Hyphema was the most common complication in early postoperative period. It was reported between 8 and 20% with tube implantation in NVG.6, 7 All the hyphemas resorbed without surgical intervention in both groups. Hypotony was seen in two patients in each group (5.3% and 7.4%, respectively) (Table 4). Postoperative hypotony was found between 8 and 13% with AGV.14, 15 Krishna et al16 found 5% hypotony maculopathy and flat anterior chamber 14% after implantation of 350-mm2 Baerveldt implant. Hypotony and related complications were quite similar in both implant groups in our study. We think that since performing tube ligation techniques in nonvalved implants, hypotony has not become a dreadful complication at early postoperative period. Corneal decompansation was seen in 5.3% patients in AGV and 11.1% patients in MSPI group (Table 5). Corneal decompansation following placement of drainage implants has been reported up to 27% of eyes.17, 18, 19, 20, 21 In our patients corneal decompansation was not a major contributing factor for loss of vision and tube failure.
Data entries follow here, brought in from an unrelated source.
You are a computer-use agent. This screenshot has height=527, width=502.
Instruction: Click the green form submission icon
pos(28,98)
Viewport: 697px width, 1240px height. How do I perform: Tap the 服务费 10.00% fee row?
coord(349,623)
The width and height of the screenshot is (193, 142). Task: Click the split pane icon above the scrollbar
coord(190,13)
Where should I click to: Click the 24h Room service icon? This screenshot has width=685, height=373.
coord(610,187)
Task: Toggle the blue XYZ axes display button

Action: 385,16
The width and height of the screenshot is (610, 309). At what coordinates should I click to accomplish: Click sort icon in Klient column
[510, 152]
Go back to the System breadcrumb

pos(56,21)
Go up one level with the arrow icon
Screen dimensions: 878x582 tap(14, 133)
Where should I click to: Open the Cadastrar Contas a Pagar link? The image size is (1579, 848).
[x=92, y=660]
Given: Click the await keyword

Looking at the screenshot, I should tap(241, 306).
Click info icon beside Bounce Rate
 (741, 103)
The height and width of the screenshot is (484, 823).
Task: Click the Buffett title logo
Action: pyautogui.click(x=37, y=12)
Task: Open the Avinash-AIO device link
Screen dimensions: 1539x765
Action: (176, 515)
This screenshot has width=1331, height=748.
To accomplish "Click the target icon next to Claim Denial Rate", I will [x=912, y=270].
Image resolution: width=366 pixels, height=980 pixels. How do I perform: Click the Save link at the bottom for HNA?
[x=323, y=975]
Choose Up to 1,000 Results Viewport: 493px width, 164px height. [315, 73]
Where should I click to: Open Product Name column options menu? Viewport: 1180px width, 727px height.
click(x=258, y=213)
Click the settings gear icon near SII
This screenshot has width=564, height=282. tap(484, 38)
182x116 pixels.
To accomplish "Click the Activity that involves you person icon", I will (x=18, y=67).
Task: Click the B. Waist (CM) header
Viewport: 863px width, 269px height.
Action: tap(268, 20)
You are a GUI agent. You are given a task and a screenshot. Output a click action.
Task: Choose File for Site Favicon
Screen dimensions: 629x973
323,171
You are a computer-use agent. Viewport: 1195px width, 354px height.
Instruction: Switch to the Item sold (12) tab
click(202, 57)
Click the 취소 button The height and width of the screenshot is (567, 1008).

In conclusion, both AGV and MSPI are effective for lowering IOP in NVG patients. However, in long-term follow-up, both implants were poor for maintaining clinical success survival because underlying retinal disease progression. Preoperative poor visual acuity, diagnosis of diabetes mellitus and preoperative high IOP levels were main bad prognostic factors for tube implantation in NVG.